Ceux qui se répandent en indignations concernant les atrocités de la prison d’Abou Ghraïb vont-ils continuer à imposer la censure sur les prisons de type F?

Vous n’allez probablement pas pouvoir lire ni entendre d’informations sur le décès d’Ali Şahin en prison de type F. Comme ce fut le cas pour les 111 morts précédents.

Chaque fois qu’ils recontrent Tayyip Erdogan, les journalistes le questionnent sur les tortures à Abou Ghraïb. Mais il ne faut pas s’attendre à ce qu’ils posent des questions sur les prisons de type F.

Ces journalistes qui relatent que l’épouse et la mère de Tayyip Erdogan ont pleuré face aux atrocités d’Abou Ghraïb ne s’intéresseront pas à savoir si elles ont pleuré sur les atrocités en prison de type F.

Les prisons de type F sont « CENSUREES »!

Nous nous adressons à tous les journalistes qui portent en eux la morale et qui respectent la dignité humaine : mettez un terme à cette censure!

Cessez de lécher les bottes au gouvernement AKP. Mettez un terme à la torture et à la complicité!

Ali Şahin n’observait pas le jeûne de la mort. Il ne s’est pas immolé par le feu. Son décès est la démonstration de la mentalité de ceux qui méprisent le genre humain.

Tant que le régime carcéral de type F continuera, les décès ne pourront s’arrêter.

Nous avons été témoins de toutes sortes de décès en prison de type F.

Certains prisonniers se sont suicidés parce qu’ils ont craqué dans les cellules de la mort.

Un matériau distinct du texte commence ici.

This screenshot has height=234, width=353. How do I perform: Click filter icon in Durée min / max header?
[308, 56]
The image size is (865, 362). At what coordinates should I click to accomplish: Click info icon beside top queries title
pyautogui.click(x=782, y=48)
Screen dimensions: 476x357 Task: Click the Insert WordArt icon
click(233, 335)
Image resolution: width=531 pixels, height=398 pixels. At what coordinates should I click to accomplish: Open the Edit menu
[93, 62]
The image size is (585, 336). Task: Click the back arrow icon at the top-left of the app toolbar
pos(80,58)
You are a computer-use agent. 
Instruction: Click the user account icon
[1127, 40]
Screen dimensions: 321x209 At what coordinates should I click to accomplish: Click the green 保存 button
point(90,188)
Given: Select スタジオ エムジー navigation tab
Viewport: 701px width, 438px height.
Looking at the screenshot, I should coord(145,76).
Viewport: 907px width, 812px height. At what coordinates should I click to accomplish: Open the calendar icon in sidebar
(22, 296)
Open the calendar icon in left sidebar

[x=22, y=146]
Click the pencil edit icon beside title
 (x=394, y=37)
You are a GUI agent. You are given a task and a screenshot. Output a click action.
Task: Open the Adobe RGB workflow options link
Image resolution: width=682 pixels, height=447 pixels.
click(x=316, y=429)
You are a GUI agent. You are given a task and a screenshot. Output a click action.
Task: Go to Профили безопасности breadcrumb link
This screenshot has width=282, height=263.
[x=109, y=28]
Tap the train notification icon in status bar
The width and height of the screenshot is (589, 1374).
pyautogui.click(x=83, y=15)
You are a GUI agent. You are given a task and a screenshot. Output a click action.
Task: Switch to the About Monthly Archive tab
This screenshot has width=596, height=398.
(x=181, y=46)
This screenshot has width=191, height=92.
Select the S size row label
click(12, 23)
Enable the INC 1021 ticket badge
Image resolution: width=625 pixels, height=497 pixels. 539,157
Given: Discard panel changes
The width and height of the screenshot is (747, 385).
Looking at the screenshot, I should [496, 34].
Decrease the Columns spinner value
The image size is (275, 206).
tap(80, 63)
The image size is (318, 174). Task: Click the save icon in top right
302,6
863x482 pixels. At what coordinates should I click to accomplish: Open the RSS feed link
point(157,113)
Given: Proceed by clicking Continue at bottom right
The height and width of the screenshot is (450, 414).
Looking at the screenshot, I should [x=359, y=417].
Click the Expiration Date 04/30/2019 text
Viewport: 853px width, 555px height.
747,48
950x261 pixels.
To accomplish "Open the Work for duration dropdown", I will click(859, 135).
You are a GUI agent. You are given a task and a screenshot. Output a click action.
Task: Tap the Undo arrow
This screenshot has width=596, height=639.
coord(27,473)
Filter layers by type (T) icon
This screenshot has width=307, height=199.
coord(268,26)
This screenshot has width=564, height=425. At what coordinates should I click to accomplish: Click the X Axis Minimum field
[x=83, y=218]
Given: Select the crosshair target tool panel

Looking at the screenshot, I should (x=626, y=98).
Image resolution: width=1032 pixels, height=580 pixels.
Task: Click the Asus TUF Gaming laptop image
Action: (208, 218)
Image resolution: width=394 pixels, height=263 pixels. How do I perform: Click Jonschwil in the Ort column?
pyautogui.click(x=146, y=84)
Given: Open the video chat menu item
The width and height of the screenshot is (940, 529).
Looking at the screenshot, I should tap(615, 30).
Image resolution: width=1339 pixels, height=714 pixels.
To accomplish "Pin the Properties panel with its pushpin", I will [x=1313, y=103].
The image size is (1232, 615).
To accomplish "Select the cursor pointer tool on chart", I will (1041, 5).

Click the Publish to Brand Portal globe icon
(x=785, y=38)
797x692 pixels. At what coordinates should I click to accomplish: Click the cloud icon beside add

Certains prisonniers sont morts lentement en se consumant jour après jour.

Certains prisonniers ont transformé leur cellule en bastion de résistance.

Certains prisonniers comme Ali Şahin ont perdu la vie en régime d’isolement, faute de soins médicaux…

Le bilan en prison de type F ne cesse de s’allourdir.

En l’espace de quatre ans, 112 funérailles ont eu lieu sous les yeux de tous et sous la censure en même temps.

Tous ceux qui ont contribué à entretenir cette censure ont une responsabilité irréparablement lourde.

L’AKP s’étouffera sous les ruines causées par ses propres massacres. A l’instar de tous les complices qui continuent à imposer la censure : ils finiront tous par donner des comptes au peuple.

DEVRİMCİ HALK KURTULUŞ CEPHESİ

(*) Susurluk : nom d’une petite ville de l’ouest de la Turquie où le 3 novembre 1996, un accident de voiture fatal avait révélé de manière fortuite les collusions qui existent entre la mafia fasciste (Loups Gris), les services secrets et les partis politiques. La « bande de Susurluk » est un réseau de contre-guérilla tentaculaire qui siège au sommet des structures de l’Etat. Cette bande constitue l’épine dorsale de ce que d’aucuns appellent « l’Etat des profondeurs».